*EXTRACTED TEXT*.

:::

Thursday August 22, 11:35-12:05 CEST, Auditorium 3 (1441-113)

Pericle Salvini, University of Oxford, United Kingdom

Pericle’s educational background is in the humanities (literature and theatre studies). However, he has been working for several years with roboticists. His research interests gravitate around HRI, RRI, roboethics, education and robotic art. Pericle is currently Research Consultant at the Responsible Technology Institute of the University of Oxford, where is conducting research on responsible robotics. In particular, on data recorders for robots and robot accident investigations.

:::

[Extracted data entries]
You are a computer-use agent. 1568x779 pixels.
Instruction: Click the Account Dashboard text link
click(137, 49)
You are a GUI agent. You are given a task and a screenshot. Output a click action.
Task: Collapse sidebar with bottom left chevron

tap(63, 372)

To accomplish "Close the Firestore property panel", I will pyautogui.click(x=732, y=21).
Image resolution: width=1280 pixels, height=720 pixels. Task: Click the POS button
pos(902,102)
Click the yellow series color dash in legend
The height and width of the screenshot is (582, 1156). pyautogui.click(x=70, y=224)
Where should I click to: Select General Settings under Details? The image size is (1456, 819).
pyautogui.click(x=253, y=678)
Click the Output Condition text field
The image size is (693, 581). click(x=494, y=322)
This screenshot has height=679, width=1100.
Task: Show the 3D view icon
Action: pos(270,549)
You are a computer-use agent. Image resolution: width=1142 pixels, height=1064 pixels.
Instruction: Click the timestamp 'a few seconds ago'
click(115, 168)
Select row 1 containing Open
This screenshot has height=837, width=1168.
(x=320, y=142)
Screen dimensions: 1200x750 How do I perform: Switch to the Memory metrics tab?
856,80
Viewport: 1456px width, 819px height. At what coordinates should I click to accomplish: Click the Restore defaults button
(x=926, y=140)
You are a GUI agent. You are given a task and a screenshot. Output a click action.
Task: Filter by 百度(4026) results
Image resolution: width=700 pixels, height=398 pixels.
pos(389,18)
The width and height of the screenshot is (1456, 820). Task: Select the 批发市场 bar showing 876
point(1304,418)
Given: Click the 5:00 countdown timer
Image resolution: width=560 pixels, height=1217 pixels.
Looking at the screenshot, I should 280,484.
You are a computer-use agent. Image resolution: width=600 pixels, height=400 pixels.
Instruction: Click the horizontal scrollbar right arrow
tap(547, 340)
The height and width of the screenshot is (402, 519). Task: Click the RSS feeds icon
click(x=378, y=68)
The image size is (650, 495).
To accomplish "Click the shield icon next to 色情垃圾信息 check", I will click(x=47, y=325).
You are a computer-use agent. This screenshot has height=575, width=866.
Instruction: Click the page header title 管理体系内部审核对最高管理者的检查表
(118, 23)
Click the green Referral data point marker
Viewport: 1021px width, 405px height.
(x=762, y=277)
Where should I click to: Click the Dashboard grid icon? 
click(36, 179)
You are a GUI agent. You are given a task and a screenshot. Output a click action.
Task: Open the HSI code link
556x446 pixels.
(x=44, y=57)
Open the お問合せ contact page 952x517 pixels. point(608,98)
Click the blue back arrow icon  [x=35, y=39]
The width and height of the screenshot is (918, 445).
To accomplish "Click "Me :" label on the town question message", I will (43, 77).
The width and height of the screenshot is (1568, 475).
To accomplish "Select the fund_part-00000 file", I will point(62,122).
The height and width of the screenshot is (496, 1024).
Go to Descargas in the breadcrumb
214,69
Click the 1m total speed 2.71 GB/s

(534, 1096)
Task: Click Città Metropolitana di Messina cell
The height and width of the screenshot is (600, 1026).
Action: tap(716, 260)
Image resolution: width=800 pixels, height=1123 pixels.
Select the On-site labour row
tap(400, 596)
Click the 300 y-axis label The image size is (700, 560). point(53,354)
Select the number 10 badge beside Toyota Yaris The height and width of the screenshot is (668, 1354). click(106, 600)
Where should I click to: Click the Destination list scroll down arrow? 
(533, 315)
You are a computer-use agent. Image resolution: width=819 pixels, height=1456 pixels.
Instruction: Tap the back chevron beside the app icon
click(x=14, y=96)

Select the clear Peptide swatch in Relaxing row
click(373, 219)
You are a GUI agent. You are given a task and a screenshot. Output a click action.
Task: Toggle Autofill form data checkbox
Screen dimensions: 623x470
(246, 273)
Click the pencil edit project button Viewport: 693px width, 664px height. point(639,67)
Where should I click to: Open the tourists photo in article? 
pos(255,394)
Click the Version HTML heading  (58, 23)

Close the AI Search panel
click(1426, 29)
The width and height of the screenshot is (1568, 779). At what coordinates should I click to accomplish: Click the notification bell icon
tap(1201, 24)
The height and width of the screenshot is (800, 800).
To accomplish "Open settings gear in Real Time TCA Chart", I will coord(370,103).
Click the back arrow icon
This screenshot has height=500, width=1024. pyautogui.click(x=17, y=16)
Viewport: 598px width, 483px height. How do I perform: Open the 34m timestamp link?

:::

*WORK ITEM A*.
Using the speaker biography, answer each question:
(i) In which auditorium does the session take place?
(ii) Which two fields make up Pericle's educational background in the humanities?
(iii) What position does Pericle currently hold?
*WORK ITEM B*. List every research interest named in the speaker biography.
*WORK ITEM C*. Render this sentence from the speaker biography in French: "However, he has been working for several years with roboticists."
Rely solely on the speaker biography when responding.

*TASK SOLUTION A*.
(i) Auditorium 3 (1441-113)
(ii) Literature and theatre studies
(iii) Research Consultant at the Responsible Technology Institute of the University of Oxford

*TASK SOLUTION B*. HRI, RRI, roboethics, education, robotic art

*TASK SOLUTION C*. Cependant, il travaille depuis plusieurs années avec des roboticiens.